The Google File System

Paper digest - The Google File System

Motivation

  • Scalable distributed file system for large distributed data-intensive applications driven by observations of application workloads and technological environment, both current and anticipated:
    • Component failures are the norm rather than the exception.
    • Files are huge by traditional standards. Multi-GB files are common.
    • Workloads: large streaming reads and small random reads; many large, sequential writes.

Goals

  • Provides fault tolerance while running on inexpensive commodity hardware.

  • Delivers high aggregate performance to a large number of clients.

  • Must efficiently implement well-defined semantics for multiple clients that concurrently append to the same file.
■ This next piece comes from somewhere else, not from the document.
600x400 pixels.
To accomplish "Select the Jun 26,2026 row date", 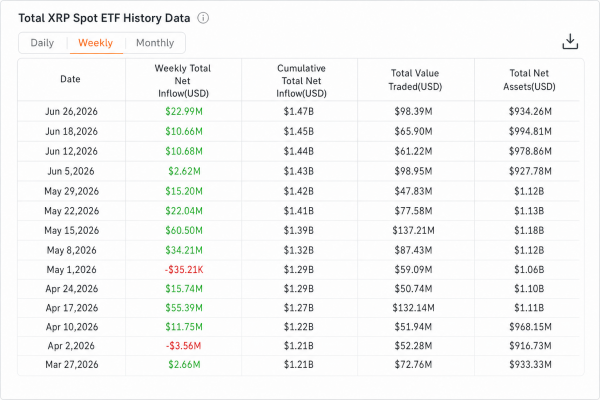I will (72, 111).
Atomicity with minimal synchronization overhead is essential.

  • Prefer bandwidth over latency (batch processing, not real time.).
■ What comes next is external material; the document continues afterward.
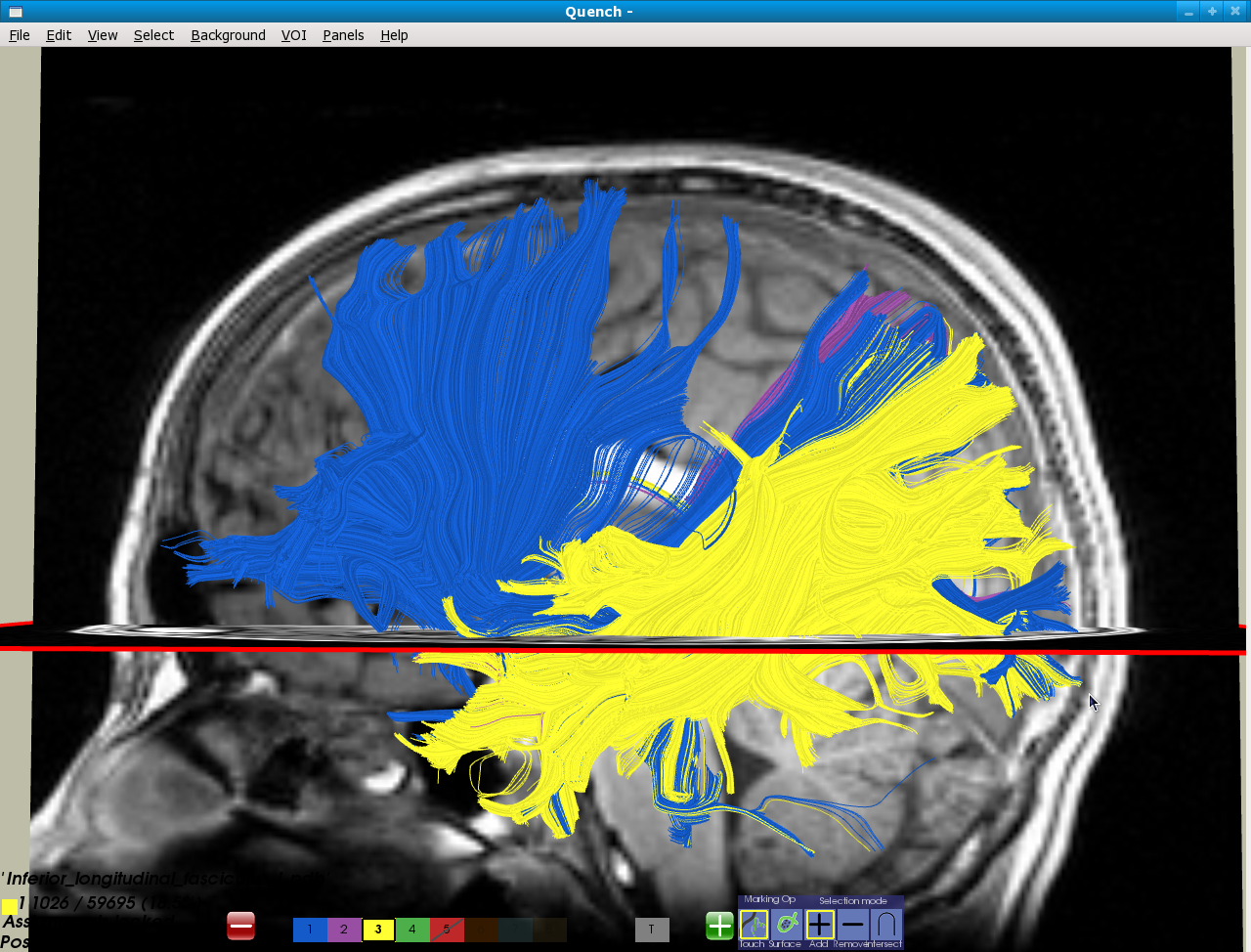Choose the Add selection mode
This screenshot has height=952, width=1251.
pos(819,925)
  • Consistency Model : co-designing the applications and the file system for flexibility (in other words, push hard problem to other places.).

System Design

  • Master-Slave architecture.

    • GFS Master:
      • Management data storage: metadata, namespace, access control, mappings from files to chunks, current location of chunk.
      • System wide activities: chunk lease management, garbage collect of orphaned chunks, chunk migration.
      • System is designed to minimize master’s involvement since master is SPOF.
    • GFS Slave (aka chunk server):
      • Chunk with 64 bit globally uniquely chunk handle. Stored on linux FS. Replicated (3 copies by default.).
      • Does not cache files (rely on Linux’s buffer cache.).
    • GFS Client:
      • Interact with master for metadata operations.
      • Actual data IO does not go through master; go through between client and chunk server.
      • Does not cache files (infeasible to cache - too large; hard problem to solve for cache coherence, so don’t solve it.).
      • Does not cache files - continued: GFS applications, MapReduce and BigTable. MapReduce - sequential read, no need to cache. Bigtable has its own cache management.
  • Lease Management

    • Lease is used to maintain a consistent mutation order across replicas.
    • Master grants chunk lease to one replica (primary).
    • The primary picks a serial order for all mutations to the chunk. All replicas follow this order when applying mutations.
    • A lease has an initial timeout of 60 seconds. Can be extended at the request of primary chunk server, or can be revoked by master after lease expire.
  • Consistency Model

    • Relaxed consistency model.
    • File namespace mutations (e.g., file creation) are atomic, handled by master exclusively.
    • Data mutation case: consistent but undefined (e.g., concurrent succeed mutation).
    • Data mutation case: Inconsistent and undefined (e.g., failed mutation).
    • Concurrent append: at least once semantic (implies that records could have paddings in between, that readers need to dealt with).
    • Reader dealt with validating (through checksums) and identifying records.
    • Overall - flexible consistency model (instead of strong consistency) makes application development a little bit difficult.
  • Append

    • Pipeline
    • Data flow and control flow decoupled.
  • Fault Tolerant

    • Replicated master, check points and snapshots (**Q: how replication is done??)
    • Replicated chunk servers (default 3). Erasure codes / parity.